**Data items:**
▶
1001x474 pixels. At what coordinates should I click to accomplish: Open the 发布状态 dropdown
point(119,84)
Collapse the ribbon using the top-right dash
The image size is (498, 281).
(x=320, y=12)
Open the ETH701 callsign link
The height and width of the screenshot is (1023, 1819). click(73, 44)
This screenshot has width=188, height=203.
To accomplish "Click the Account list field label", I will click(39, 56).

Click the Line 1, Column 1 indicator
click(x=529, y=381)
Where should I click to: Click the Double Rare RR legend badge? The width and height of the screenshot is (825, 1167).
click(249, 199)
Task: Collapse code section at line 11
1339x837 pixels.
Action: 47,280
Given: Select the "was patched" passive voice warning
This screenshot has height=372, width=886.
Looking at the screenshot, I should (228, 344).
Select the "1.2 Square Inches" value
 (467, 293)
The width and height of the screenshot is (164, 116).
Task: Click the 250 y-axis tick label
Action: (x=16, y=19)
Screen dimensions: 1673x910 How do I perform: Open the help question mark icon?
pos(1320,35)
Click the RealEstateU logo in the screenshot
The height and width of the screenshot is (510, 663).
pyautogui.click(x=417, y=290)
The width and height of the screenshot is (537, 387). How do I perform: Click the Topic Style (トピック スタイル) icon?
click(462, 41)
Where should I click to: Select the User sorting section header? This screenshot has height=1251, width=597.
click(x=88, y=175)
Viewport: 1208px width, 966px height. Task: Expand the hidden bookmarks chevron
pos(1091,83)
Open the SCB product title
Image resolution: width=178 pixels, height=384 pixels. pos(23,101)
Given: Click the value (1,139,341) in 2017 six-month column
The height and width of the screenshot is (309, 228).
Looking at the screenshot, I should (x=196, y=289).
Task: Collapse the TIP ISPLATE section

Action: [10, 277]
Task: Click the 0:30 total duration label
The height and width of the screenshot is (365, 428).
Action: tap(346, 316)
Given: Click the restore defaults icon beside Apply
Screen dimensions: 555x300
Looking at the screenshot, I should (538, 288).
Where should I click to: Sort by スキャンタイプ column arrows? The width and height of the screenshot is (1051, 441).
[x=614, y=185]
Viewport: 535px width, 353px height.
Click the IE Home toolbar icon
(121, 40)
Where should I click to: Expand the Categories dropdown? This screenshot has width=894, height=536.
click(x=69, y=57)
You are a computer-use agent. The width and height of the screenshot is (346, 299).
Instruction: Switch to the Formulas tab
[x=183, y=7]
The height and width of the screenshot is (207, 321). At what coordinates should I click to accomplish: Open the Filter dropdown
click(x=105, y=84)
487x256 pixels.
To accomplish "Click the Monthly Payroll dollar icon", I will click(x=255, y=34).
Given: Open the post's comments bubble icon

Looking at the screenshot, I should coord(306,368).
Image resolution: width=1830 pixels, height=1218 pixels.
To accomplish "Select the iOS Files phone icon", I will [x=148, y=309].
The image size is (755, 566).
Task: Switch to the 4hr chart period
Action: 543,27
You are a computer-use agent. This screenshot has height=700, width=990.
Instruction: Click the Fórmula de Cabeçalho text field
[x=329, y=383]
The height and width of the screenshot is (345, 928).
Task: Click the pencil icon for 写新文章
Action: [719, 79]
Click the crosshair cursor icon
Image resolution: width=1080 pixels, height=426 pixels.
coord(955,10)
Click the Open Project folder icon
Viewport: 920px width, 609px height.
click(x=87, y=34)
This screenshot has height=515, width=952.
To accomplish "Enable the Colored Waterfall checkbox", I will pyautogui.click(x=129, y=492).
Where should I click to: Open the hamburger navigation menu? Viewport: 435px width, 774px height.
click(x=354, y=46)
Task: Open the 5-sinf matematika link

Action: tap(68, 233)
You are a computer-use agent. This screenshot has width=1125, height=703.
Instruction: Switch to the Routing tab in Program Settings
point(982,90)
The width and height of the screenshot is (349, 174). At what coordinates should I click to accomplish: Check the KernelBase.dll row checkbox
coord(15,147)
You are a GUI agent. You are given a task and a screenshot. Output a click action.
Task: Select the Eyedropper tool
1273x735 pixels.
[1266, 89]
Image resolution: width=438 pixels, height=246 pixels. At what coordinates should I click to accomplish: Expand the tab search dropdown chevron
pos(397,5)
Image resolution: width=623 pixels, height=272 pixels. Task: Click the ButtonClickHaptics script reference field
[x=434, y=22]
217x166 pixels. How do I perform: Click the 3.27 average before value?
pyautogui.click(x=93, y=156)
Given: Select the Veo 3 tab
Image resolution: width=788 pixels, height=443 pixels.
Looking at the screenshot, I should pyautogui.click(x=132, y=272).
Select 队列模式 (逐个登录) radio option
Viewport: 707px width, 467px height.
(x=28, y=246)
◀
Render the lines above as a Markdown table with two columns, No. and Line. Give each line its own row number, and leave out blank lines.

**FULL ANSWER:**
| No. | Line |
|---|---|
| 1 | 1001x474 pixels. At what coordinates should I click to accomplish: Open the 发布状态 dropdown |
| 2 | point(119,84) |
| 3 | Collapse the ribbon using the top-right dash |
| 4 | The image size is (498, 281). |
| 5 | (x=320, y=12) |
| 6 | Open the ETH701 callsign link |
| 7 | The height and width of the screenshot is (1023, 1819). click(73, 44) |
| 8 | This screenshot has width=188, height=203. |
| 9 | To accomplish "Click the Account list field label", I will click(39, 56). |
| 10 | Click the Line 1, Column 1 indicator |
| 11 | click(x=529, y=381) |
| 12 | Where should I click to: Click the Double Rare RR legend badge? The width and height of the screenshot is (825, 1167). |
| 13 | click(249, 199) |
| 14 | Task: Collapse code section at line 11 |
| 15 | 1339x837 pixels. |
| 16 | Action: 47,280 |
| 17 | Given: Select the "was patched" passive voice warning |
| 18 | This screenshot has height=372, width=886. |
| 19 | Looking at the screenshot, I should (228, 344). |
| 20 | Select the "1.2 Square Inches" value |
| 21 |  (467, 293) |
| 22 | The width and height of the screenshot is (164, 116). |
| 23 | Task: Click the 250 y-axis tick label |
| 24 | Action: (x=16, y=19) |
| 25 | Screen dimensions: 1673x910 How do I perform: Open the help question mark icon? |
| 26 | pos(1320,35) |
| 27 | Click the RealEstateU logo in the screenshot |
| 28 | The height and width of the screenshot is (510, 663). |
| 29 | pyautogui.click(x=417, y=290) |
| 30 | The width and height of the screenshot is (537, 387). How do I perform: Click the Topic Style (トピック スタイル) icon? |
| 31 | click(462, 41) |
| 32 | Where should I click to: Select the User sorting section header? This screenshot has height=1251, width=597. |
| 33 | click(x=88, y=175) |
| 34 | Viewport: 1208px width, 966px height. Task: Expand the hidden bookmarks chevron |
| 35 | pos(1091,83) |
| 36 | Open the SCB product title |
| 37 | Image resolution: width=178 pixels, height=384 pixels. pos(23,101) |
| 38 | Given: Click the value (1,139,341) in 2017 six-month column |
| 39 | The height and width of the screenshot is (309, 228). |
| 40 | Looking at the screenshot, I should (x=196, y=289). |
| 41 | Task: Collapse the TIP ISPLATE section |
| 42 | Action: [10, 277] |
| 43 | Task: Click the 0:30 total duration label |
| 44 | The height and width of the screenshot is (365, 428). |
| 45 | Action: tap(346, 316) |
| 46 | Given: Click the restore defaults icon beside Apply |
| 47 | Screen dimensions: 555x300 |
| 48 | Looking at the screenshot, I should (538, 288). |
| 49 | Where should I click to: Sort by スキャンタイプ column arrows? The width and height of the screenshot is (1051, 441). |
| 50 | [x=614, y=185] |
| 51 | Viewport: 535px width, 353px height. |
| 52 | Click the IE Home toolbar icon |
| 53 | (121, 40) |
| 54 | Where should I click to: Expand the Categories dropdown? This screenshot has width=894, height=536. |
| 55 | click(x=69, y=57) |
| 56 | You are a computer-use agent. The width and height of the screenshot is (346, 299). |
| 57 | Instruction: Switch to the Formulas tab |
| 58 | [x=183, y=7] |
| 59 | The height and width of the screenshot is (207, 321). At what coordinates should I click to accomplish: Open the Filter dropdown |
| 60 | click(x=105, y=84) |
| 61 | 487x256 pixels. |
| 62 | To accomplish "Click the Monthly Payroll dollar icon", I will click(x=255, y=34). |
| 63 | Given: Open the post's comments bubble icon |
| 64 | Looking at the screenshot, I should coord(306,368). |
| 65 | Image resolution: width=1830 pixels, height=1218 pixels. |
| 66 | To accomplish "Select the iOS Files phone icon", I will [x=148, y=309]. |
| 67 | The image size is (755, 566). |
| 68 | Task: Switch to the 4hr chart period |
| 69 | Action: 543,27 |
| 70 | You are a computer-use agent. This screenshot has height=700, width=990. |
| 71 | Instruction: Click the Fórmula de Cabeçalho text field |
| 72 | [x=329, y=383] |
| 73 | The height and width of the screenshot is (345, 928). |
| 74 | Task: Click the pencil icon for 写新文章 |
| 75 | Action: [719, 79] |
| 76 | Click the crosshair cursor icon |
| 77 | Image resolution: width=1080 pixels, height=426 pixels. |
| 78 | coord(955,10) |
| 79 | Click the Open Project folder icon |
| 80 | Viewport: 920px width, 609px height. |
| 81 | click(x=87, y=34) |
| 82 | This screenshot has height=515, width=952. |
| 83 | To accomplish "Enable the Colored Waterfall checkbox", I will pyautogui.click(x=129, y=492). |
| 84 | Where should I click to: Open the hamburger navigation menu? Viewport: 435px width, 774px height. |
| 85 | click(x=354, y=46) |
| 86 | Task: Open the 5-sinf matematika link |
| 87 | Action: tap(68, 233) |
| 88 | You are a computer-use agent. This screenshot has width=1125, height=703. |
| 89 | Instruction: Switch to the Routing tab in Program Settings |
| 90 | point(982,90) |
| 91 | The width and height of the screenshot is (349, 174). At what coordinates should I click to accomplish: Check the KernelBase.dll row checkbox |
| 92 | coord(15,147) |
| 93 | You are a GUI agent. You are given a task and a screenshot. Output a click action. |
| 94 | Task: Select the Eyedropper tool |
| 95 | 1273x735 pixels. |
| 96 | [1266, 89] |
| 97 | Image resolution: width=438 pixels, height=246 pixels. At what coordinates should I click to accomplish: Expand the tab search dropdown chevron |
| 98 | pos(397,5) |
| 99 | Image resolution: width=623 pixels, height=272 pixels. Task: Click the ButtonClickHaptics script reference field |
| 100 | [x=434, y=22] |
| 101 | 217x166 pixels. How do I perform: Click the 3.27 average before value? |
| 102 | pyautogui.click(x=93, y=156) |
| 103 | Given: Select the Veo 3 tab |
| 104 | Image resolution: width=788 pixels, height=443 pixels. |
| 105 | Looking at the screenshot, I should pyautogui.click(x=132, y=272). |
| 106 | Select 队列模式 (逐个登录) radio option |
| 107 | Viewport: 707px width, 467px height. |
| 108 | (x=28, y=246) |